Por seguir con estas ambivalencias, es muy extraño que Chirbes siga siendo casi desconocido en la Argentina y es, a la vez, comprensible: extrañeza por la lucidez y agudeza de su escritura (como narrador, como ensayista); comprensión por su bajo perfil, su desapego y desconfianza de modas y corrientes, su incomodidad política/ideológica/literaria. Por cuenta propia, el título de este último libro de ensayos y conferencias, es una definición: su sensibilidad y entender ante una serie de temas y autores que lo atraen. El libro está dividido en cuatro partes. En la primera, “Maestros”, Chirbes alumbra el carácter de avanzada de La celestina (su originalidad formal, su vigencia), relee las obras completas de Cervantes y Galdós para situarlos a través del tiempo y compone un inquietante texto en torno a “Después de la explosión (algunos rasgos de la novela de guerra)”: Svevo, Celine, Jünger, Tólstoi, Sthendal, Dos Passos, Barbusse, Roth, Graves, los orígenes griegos. En “Contemporáneos”, se aboca a los Cuadernos de todo de Carmen Martín Gaite, y a la vocación ideológica-gourmet de Manuel Vázquez Montalbán. “Creo que fue Montalbán quien abrió la brecha gastronómica en una izquierda que, ocupada en tareas de largo alcance, había dejado desguarnecida la cotidianidad.” En esta segunda parte hay, también, comentarios sobre libros de Ignacio Aldecoa y Andrés Barba y tres textos sobre la novelística en la actualidad. “Cuando leo las declaraciones que hago a periodistas que me preguntan por el significado o las raíces de los libros que he escrito me irrito con mis propias respuestas –dice–. Al reducir la novela a unas cuantas frases, campanudas o banales, me doy cuenta de que inyecto el antídoto que las combate, porque he puesto certezas en lugar de dudas, trasluzco la satisfacción desde un deber cumplido cuando lo que en realidad vivo es la incertidumbre. Los autores hablamos demasiado. Lo que se dice en un libro ha pasado a ocupar el lugar de lo que dice el libro.”

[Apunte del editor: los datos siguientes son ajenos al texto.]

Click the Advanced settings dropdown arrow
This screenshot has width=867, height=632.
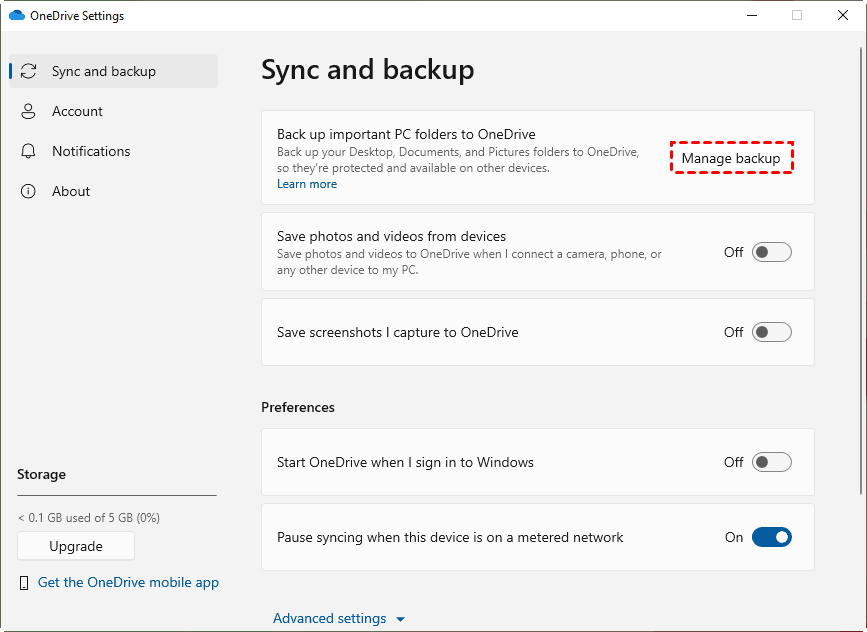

En las dos partes finales Chirbes cuenta de su relación con Jorge Herralde y se posiciona además, en el capítulo titulado “Memorias y maniobras”, en el que desmenuza cómo, desde el poder –sobre todo durante la Transición y los gobiernos socialistas–, se reguló el caudal y el sesgo de los discursos y las narrativas sobre la Guerra Civil y el franquismo. “El salto atrás en la historia sólo nos sirve si funciona como boomerang que nos ayuda a descifrar los materiales con que se está construyendo el presente”, plantea. “En España, ser un narrador de eso que ahora llaman la memoria histórica no es llorar sobre los mártires republicanos, sino cumplir con la obligación de contar nuestro tiempo, meter el bisturí en lo que este tiempo aún no ha resuelto –o ha traicionado– de aquél.”
Muy de refilón Chirbes, en su texto sobre Vázquez Montalbán, refiere a él mismo y aquellos tiempos: cuando estuvo preso en Carabanchel, como consecuencia de su participación en “grupos de extrema izquierda”. A este valenciano le dan tirria los cínicos, los manipuladores sentimentalones y también quienes conciben la literatura como “templo sagrado”, aislado del sustrato público. Escribe: “Si digo la verdad, he escrito mis novelas por puro egoísmo, para no ahogarme, para salvarme, pero, en esa búsqueda de mi salvación, me ha guiado el convencimiento de que un escritor siempre representa, aunque lo haga a su pesar”.